Pastoral counties of northern Kenya are expected to undergo massive change in the coming years due to the government’s ambitious infrastructural development agenda. However, the area frequently experiences violence as a result of conflict between pastoralist communities, and also due to ethno-political contestations. Isiolo County is one such place where planned development projects and conflict risks coincide, making it an important case study for understanding how the future may unfold.

Kennedy Mkutu Agade, PhD (United States International Univeristy), partner of the CRC sub-project B03, recently contributed to the BICC working paper series. His paper entitled “Pastoralists, politics and development projects. Understanding the layers of armed conflict in Isiolo County (Kenya)” is available from the Website of the Bonn International Center for Conversion (BICC) here.

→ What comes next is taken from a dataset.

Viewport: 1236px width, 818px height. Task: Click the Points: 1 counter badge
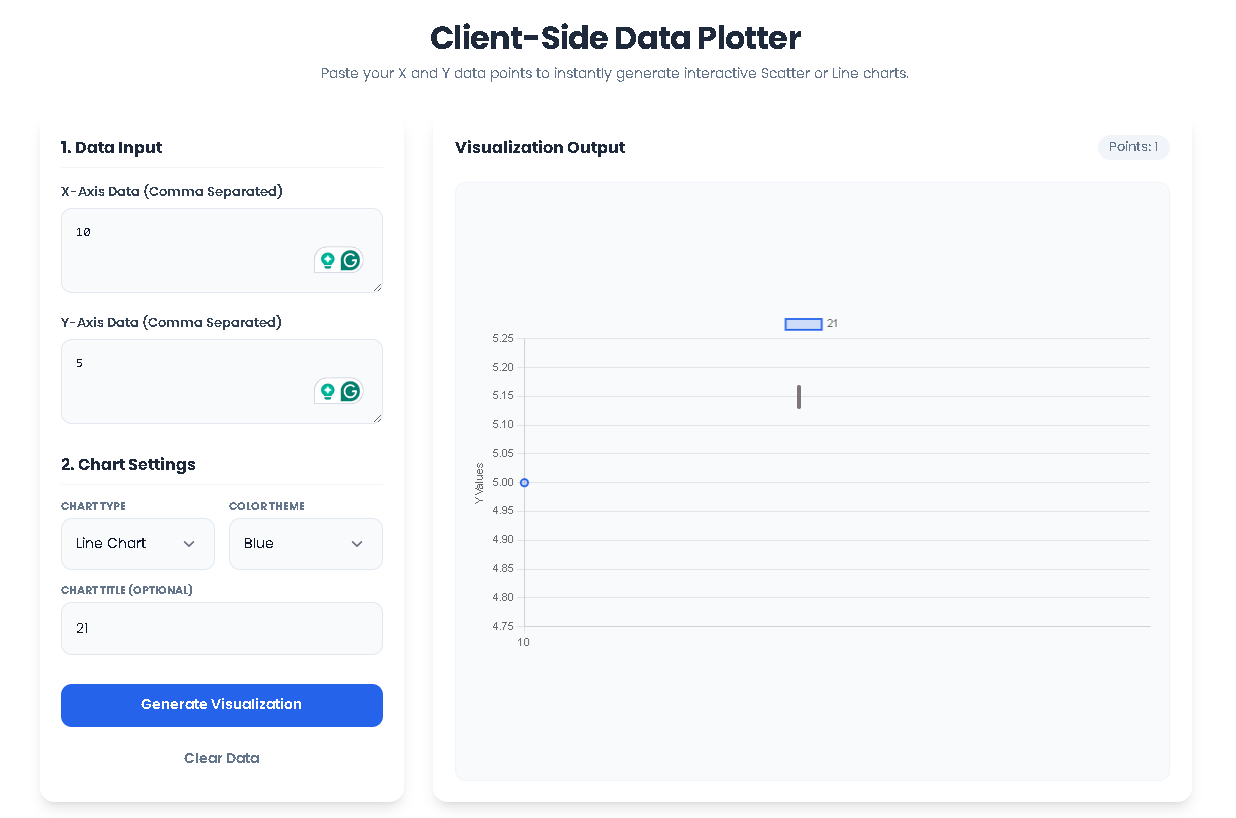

This Working Paper is written in the framework of a larger project called “Future Rural Africa: Future-making and social-ecological transformation” by the Universities of Bonn and Cologne and BICC (Bonn International Center for Conversion). BICC is interested in the kinds of claims that are being made on land and its resources and how these may change the existing dynamics of organised violence. The Paper explores the complexity of existing conflict in Isiolo and the emerging effects of new plans and land claims. At its most basic level, conflict between pastoral groups, or between pastoralists and farmers is motivated both by survival (pastoral mobility and access to water and pasture in a climatically challenging area) and the accumulation of livestock wealth. Politics, which is generally extended along ethnic lines, adds another layer to the inter-communal conflict through the need for political survival and the accumulation of personal wealth. The devolution of many powers and budgets to county level since 2013 has then raised the stakes for political power. Since plans for infrastructure have been made known, tensions have emerged, and fears of exclusion and dispossession of customary land users through speculative land-grabbing and uncompensated state acquisition. With Isiolo being a hub of the illicit small arms trade, guns have become a conflict multiplier at every level.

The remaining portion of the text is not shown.